[START OF RECORD LIST]

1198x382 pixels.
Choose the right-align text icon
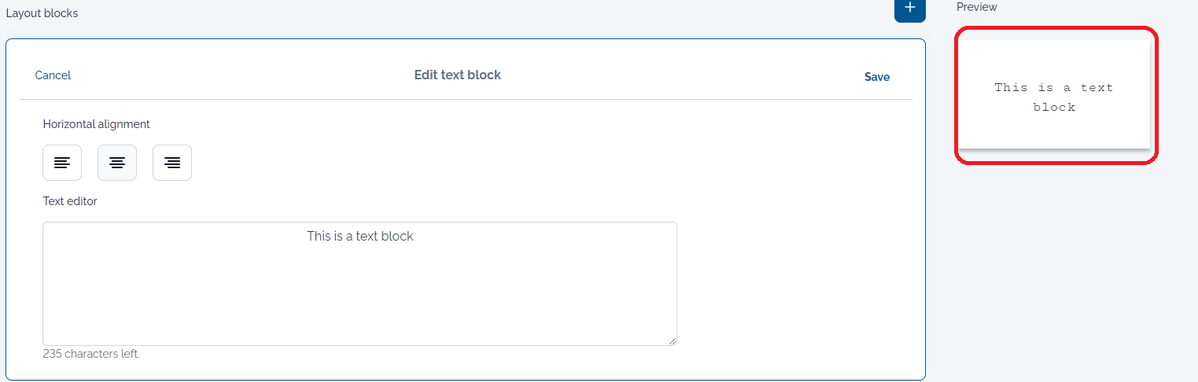pyautogui.click(x=172, y=163)
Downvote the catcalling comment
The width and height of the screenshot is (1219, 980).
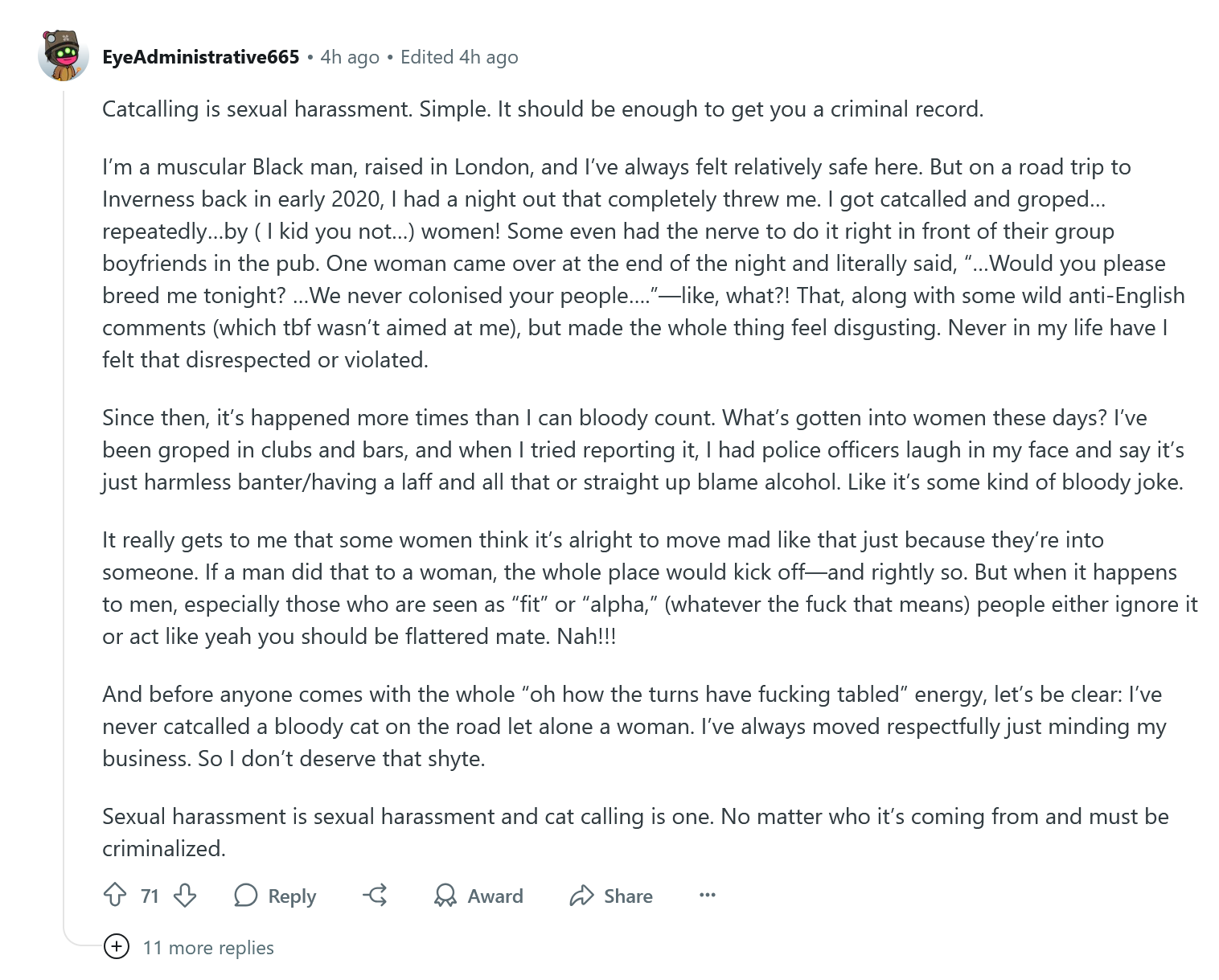tap(185, 896)
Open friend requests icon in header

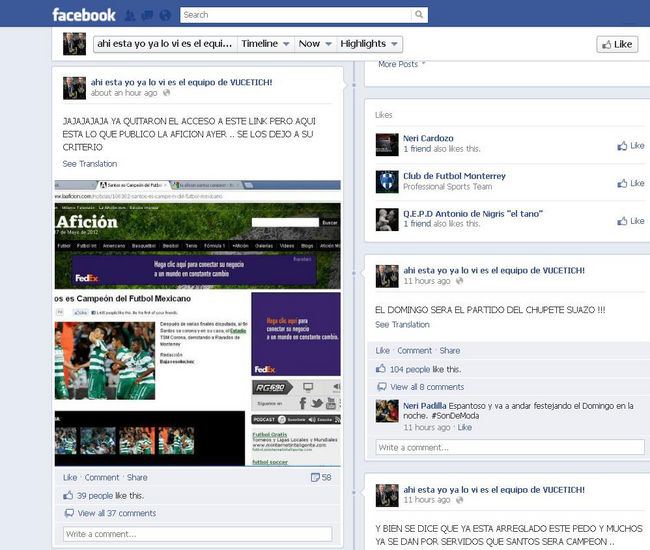(x=132, y=15)
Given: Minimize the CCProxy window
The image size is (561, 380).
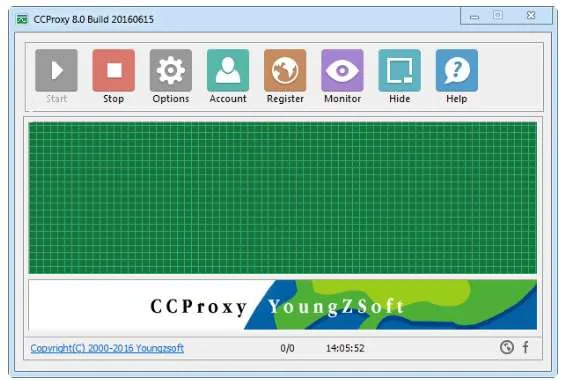Looking at the screenshot, I should (474, 16).
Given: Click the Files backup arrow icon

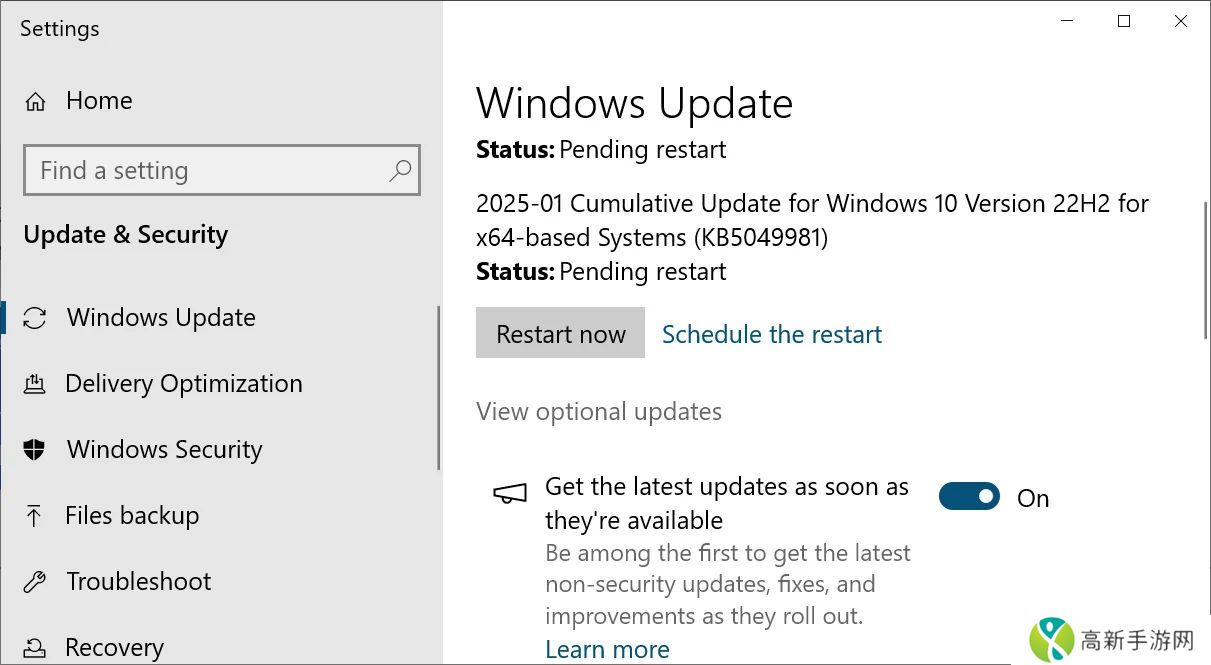Looking at the screenshot, I should (35, 516).
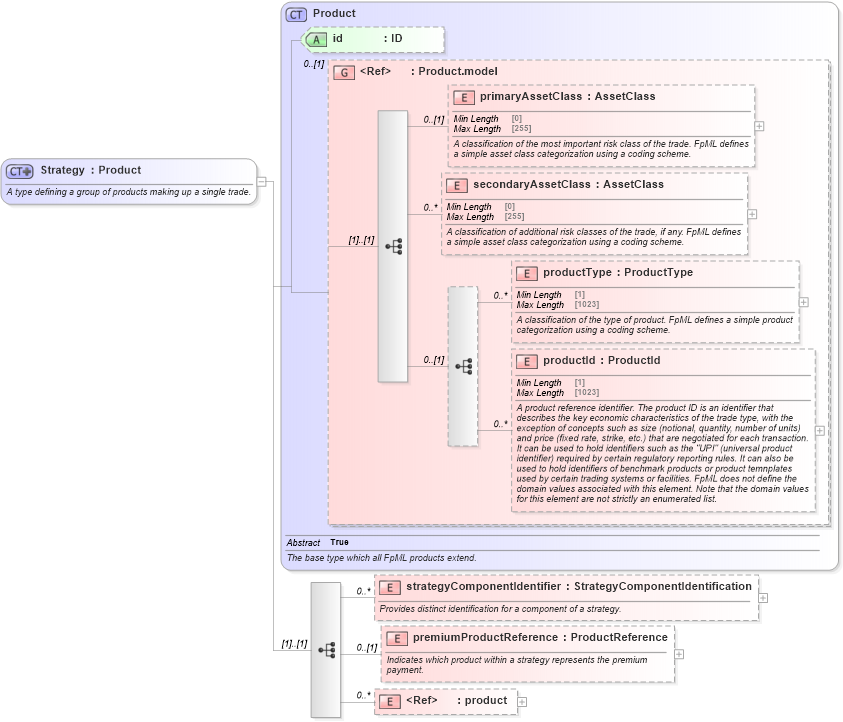
Task: Select the id attribute's green A icon
Action: pos(316,40)
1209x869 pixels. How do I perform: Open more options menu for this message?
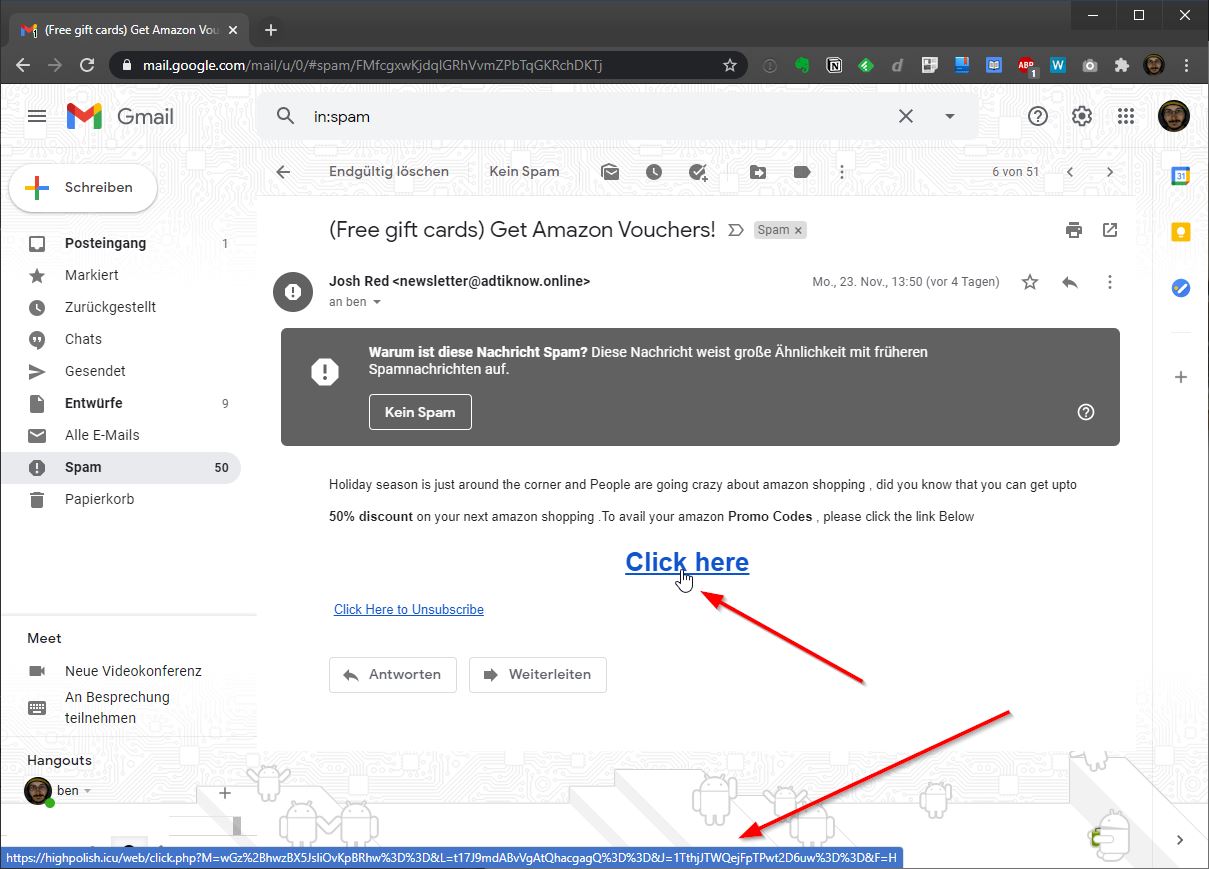pos(1110,282)
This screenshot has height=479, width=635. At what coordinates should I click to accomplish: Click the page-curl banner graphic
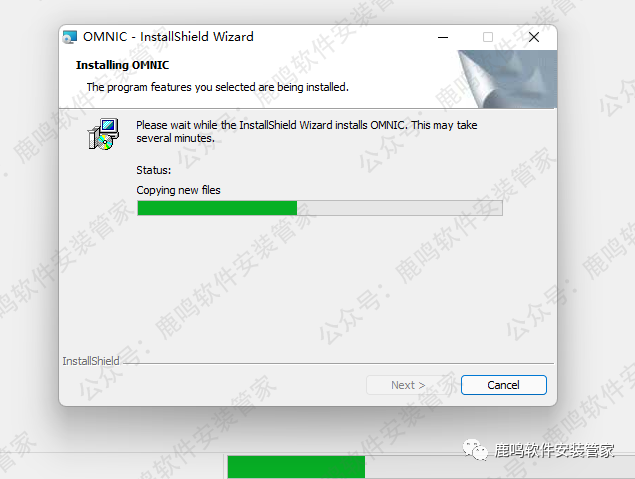coord(507,79)
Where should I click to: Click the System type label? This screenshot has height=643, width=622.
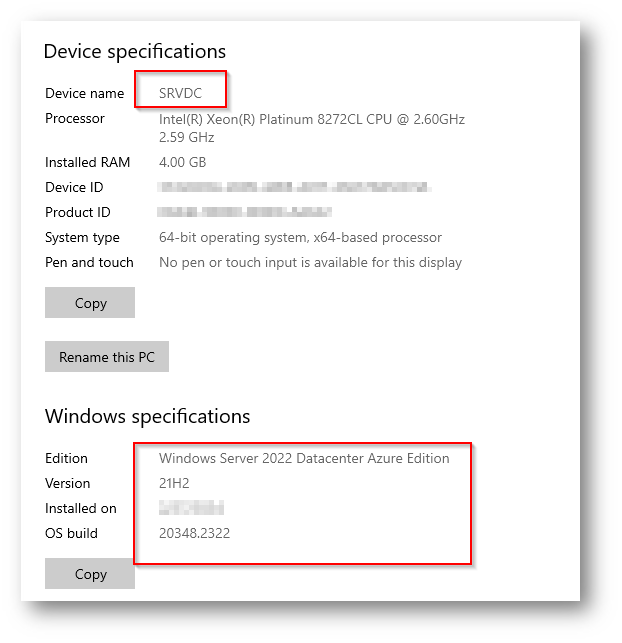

[END OF RECORD LIST]

WORK INSTRUCTIONS: Rewrite all the records above with "px" substituted for every "pixels", keeping everything else unchanged. Leave the pictures out of your answer.

ANSWER TO THIS EXERCISE:
1198x382 px.
Choose the right-align text icon
pyautogui.click(x=172, y=163)
Downvote the catcalling comment
The width and height of the screenshot is (1219, 980).
tap(185, 896)
Open friend requests icon in header

(x=132, y=15)
Given: Minimize the CCProxy window
The image size is (561, 380).
Looking at the screenshot, I should (474, 16).
Given: Click the Files backup arrow icon

Looking at the screenshot, I should (35, 516).
Task: Select the id attribute's green A icon
Action: pos(316,40)
1209x869 px. How do I perform: Open more options menu for this message?
pos(1110,282)
This screenshot has height=479, width=635. At what coordinates should I click to accomplish: Click the page-curl banner graphic
coord(507,79)
Where should I click to: Click the System type label? This screenshot has height=643, width=622.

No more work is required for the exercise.